Exercise goal: What you return should be the lines from the one with "This screenshot has height=1320, width=2576." through the one with "the Edit test" in the data below, reproduced exactly with both ends, and no pictures at all.

Input:
BEGIN
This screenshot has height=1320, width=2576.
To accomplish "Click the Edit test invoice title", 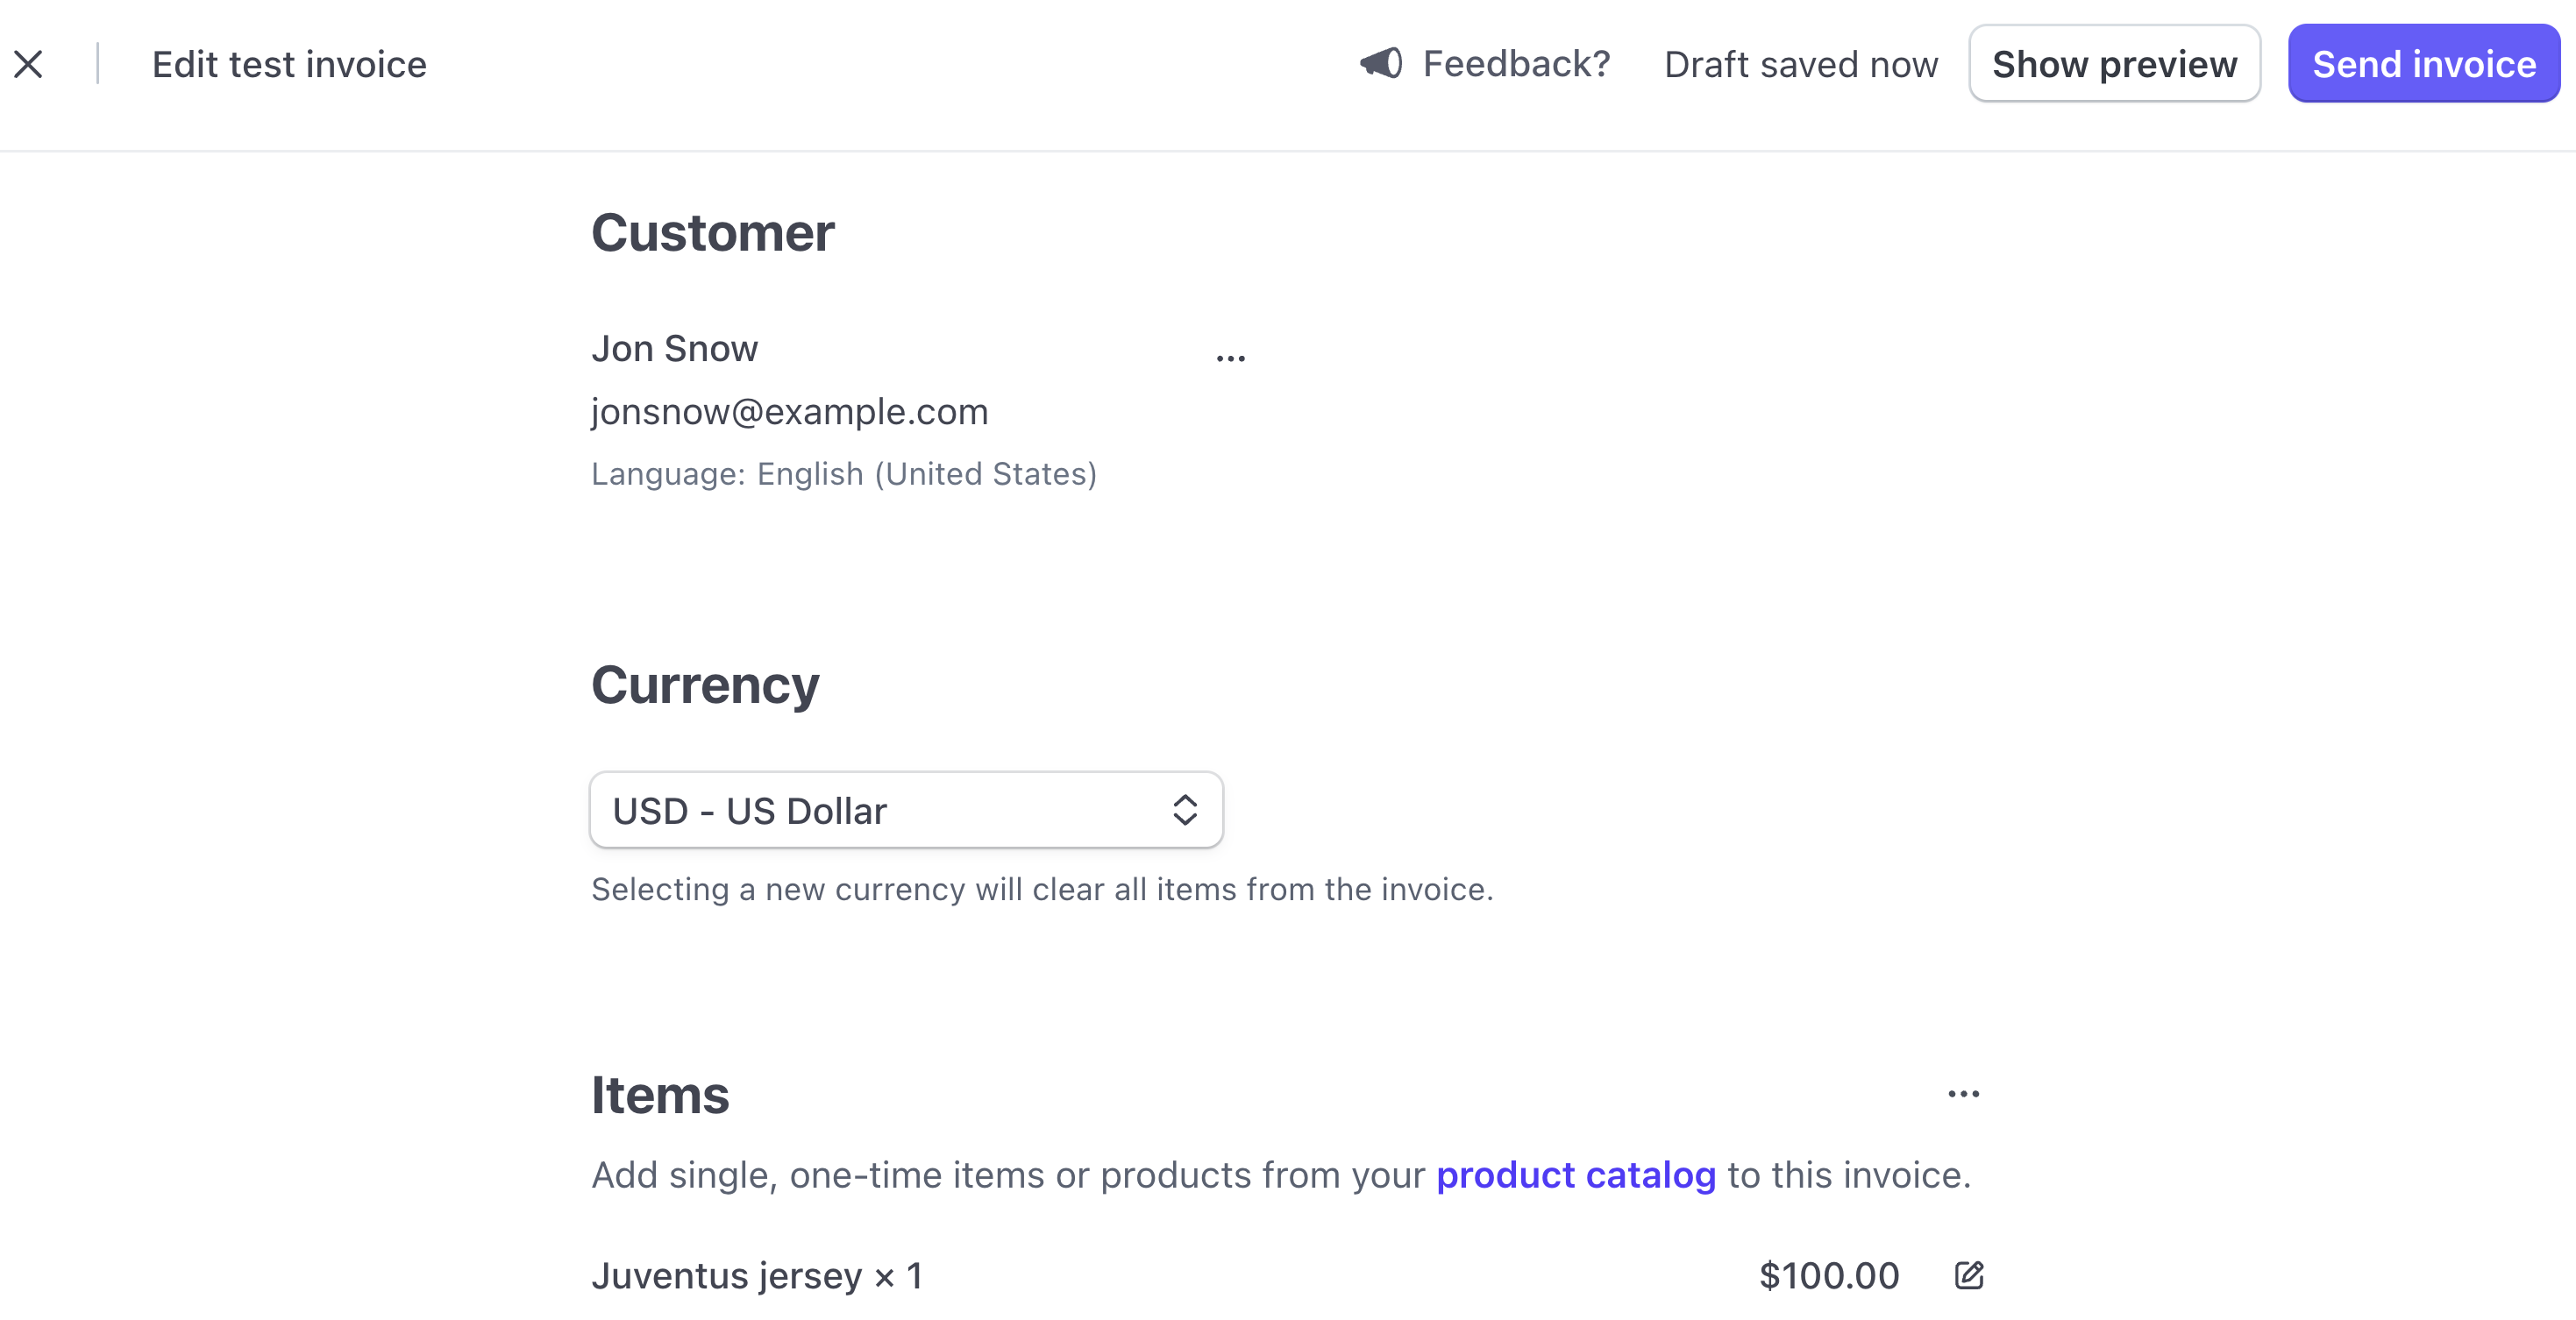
END
BEGIN
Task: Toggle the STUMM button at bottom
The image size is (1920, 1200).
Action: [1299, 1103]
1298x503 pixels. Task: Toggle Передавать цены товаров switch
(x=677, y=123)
END
Response below:
This screenshot has height=1320, width=2576.
To accomplish "Click the Edit test invoice title", 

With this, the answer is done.